Review and road test of the Volkswagen Tiguan 1.4 TSI 150PS ACT
IT HAS THE LOOK
Volkswagen's Tiguan offers premium quality at affordable prices in the compact SUV sector. Jonathan Crouch reports on the second generation 1.4 TSI 150PS ACT petrol version.
Ten Second Review of the Volkswagen Tiguan 1.4 TSI 150PS ACT
A jacked-up Volkswagen Golf? Yes it is and it's sold so well it's maker now talks of this compact 4x4 as the 'fourth pillar' of the VW range. It only uses the Golf's best engines and has 4MOTION 4WD - though not in the 1.4-litre petrol form we look at here. With updated style and more efficient engine technology, this MK2 model looks like a winner all the way. Especially in this 1.4 TSI 150PS ACT guise.
Volkswagen's Tiguan crossover has established itself as one of its best selling models.
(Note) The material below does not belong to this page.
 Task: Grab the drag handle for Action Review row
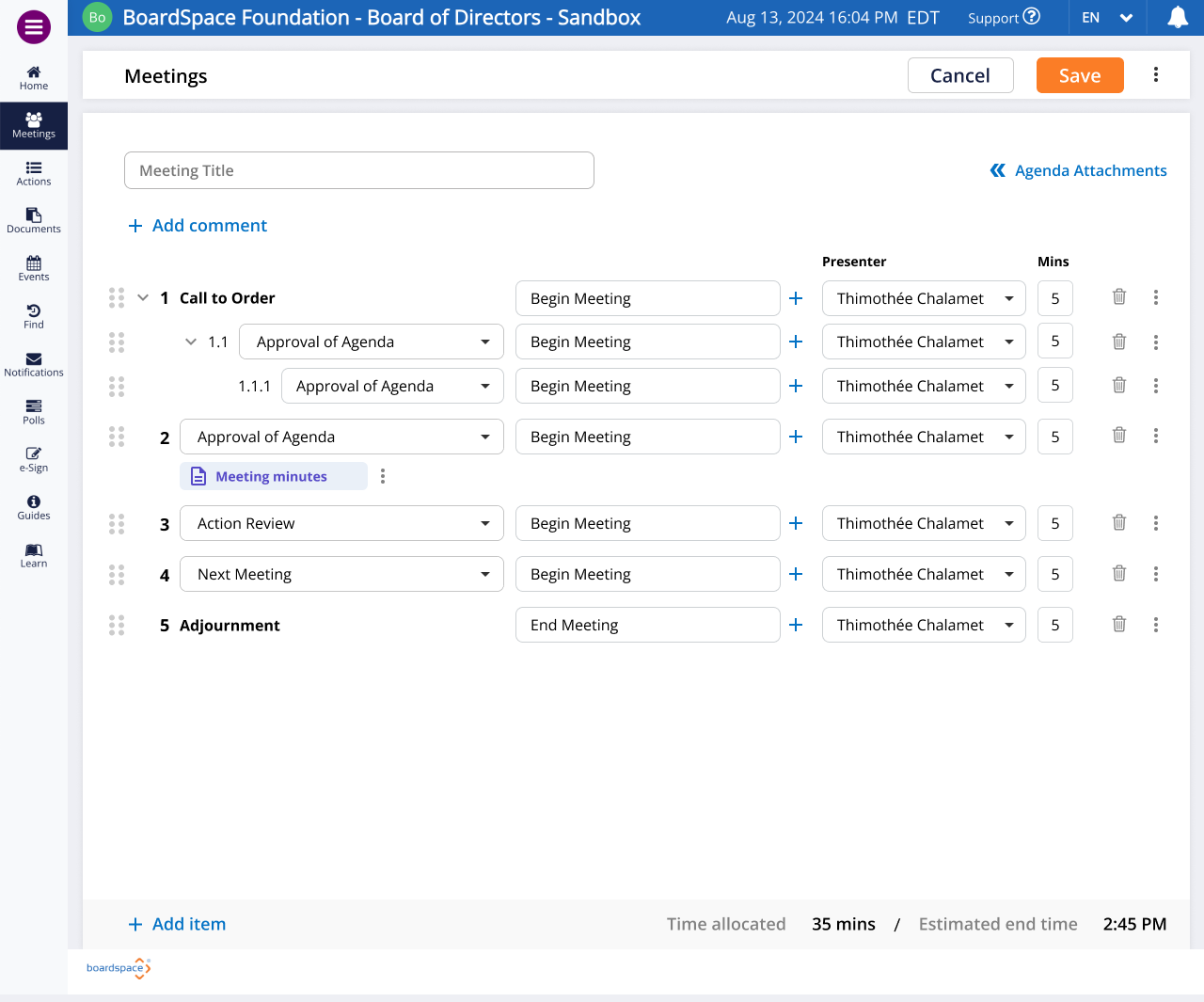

It won't be much good in the Namibian wilderness, but very efficient on road, even in relatively pokey petrol form, which is what we've got here with this 2WD 1.4 TSI 150PS ACT derivative.
As with the rest of the Tiguan range, this model has been fundamentally revised in MK2 model form, with looks brought into line with the rest of VW's current range. The headlights look more complex and feature daytime running LEDs, there's a wider and more imposing two-bar grille and a sleeker front bumper, too. LEDs also make an appearance in the taillights.
First, you'll want to know how this car will feel on the school and shopping runs where it'll spend most of its time. Pretty good is the answer. Bodyroll is well controlled and the electric power steering's responsive, though even without the optional sports suspension, the ride might be a little firm and springy for some tastes - why is perhaps why some owners apparently christen their cars 'Tigger'. If that's an issue for you, there's the option of specifying an extra-cost ACC Adaptive Chassis Control system via which 'Normal', 'Comfort' and 'Sport' modes enable you to tailor the suspension to suit the mood you're in and the road you're on.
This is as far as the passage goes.